Welcome to WebmasterWorld Guest from 18.104.22.168 , register , free tools , login , search , subscribe , help , library , announcements , recent posts , open posts Subscribe to WebmasterWorld
Incorrect Robots.txt URL in server Logs triggerfinger msg:4496322 4:59 pm on Sep 17, 2012 (gmt 0) Hey Guys, I'm seeing some seriously strange stuff in our log files. After receiving warning in GMT about robots.txt inaccessible, we checked the server logs and are seeing the following: 22.214.171.124 www.example.com - [16/Sep/2012:12:21:54 -0400] "GET /exampleproducts/product-2012.htmlrobots.txt HTTP/1.1" 301 - "-" "Mozilla/5.0 (compatible; Googlebot/2.1; +http://www.google.com/bot.html)" "-" Any idea why Google would request incorrect URLs like this? Anyone seeing anything similar? Thanks, -t
g1smd msg:4496328 5:06 pm on Sep 17, 2012 (gmt 0)
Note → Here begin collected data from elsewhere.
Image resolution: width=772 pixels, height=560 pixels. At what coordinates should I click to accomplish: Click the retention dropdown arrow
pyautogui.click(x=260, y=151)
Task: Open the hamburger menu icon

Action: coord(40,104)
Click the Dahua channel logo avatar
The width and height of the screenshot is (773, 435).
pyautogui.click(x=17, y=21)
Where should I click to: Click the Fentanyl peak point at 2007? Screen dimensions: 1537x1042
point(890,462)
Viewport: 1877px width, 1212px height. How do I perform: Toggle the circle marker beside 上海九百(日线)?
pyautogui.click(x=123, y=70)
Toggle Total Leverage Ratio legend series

That request is being redirected. You should check where to. That could be an even bigger problem. triggerfinger msg:4496337 5:21 pm on Sep 17, 2012 (gmt 0)
It gets redirected to the products page. Hence why we get errors, but why would google request a bogus URL like this? triggerfinger msg:4496362 6:42 pm on Sep 17, 2012 (gmt 0)
Another clue: All the URLs seem to have vanity tld URLs redirecting to them. Is G trying to access the robots.txt of these URLs and instead requesting it from the deep page? Seems like a rather dumb idea for such a smart algorithm. examplevanityurl.com -> 301 -> example.com/deepURL.html examplevanityurl.com/robots.txt -> example.com/deepURL.html/robots.txt Seems silly, no? phranque msg:4496391 7:57 pm on Sep 17, 2012 (gmt 0)
if examplevanityurl.com is yours i would look for why that server is doing essentially a sitewide redirect to a subdirectory of example.com and fix it so it redirects to the root specifically for robots.txt request.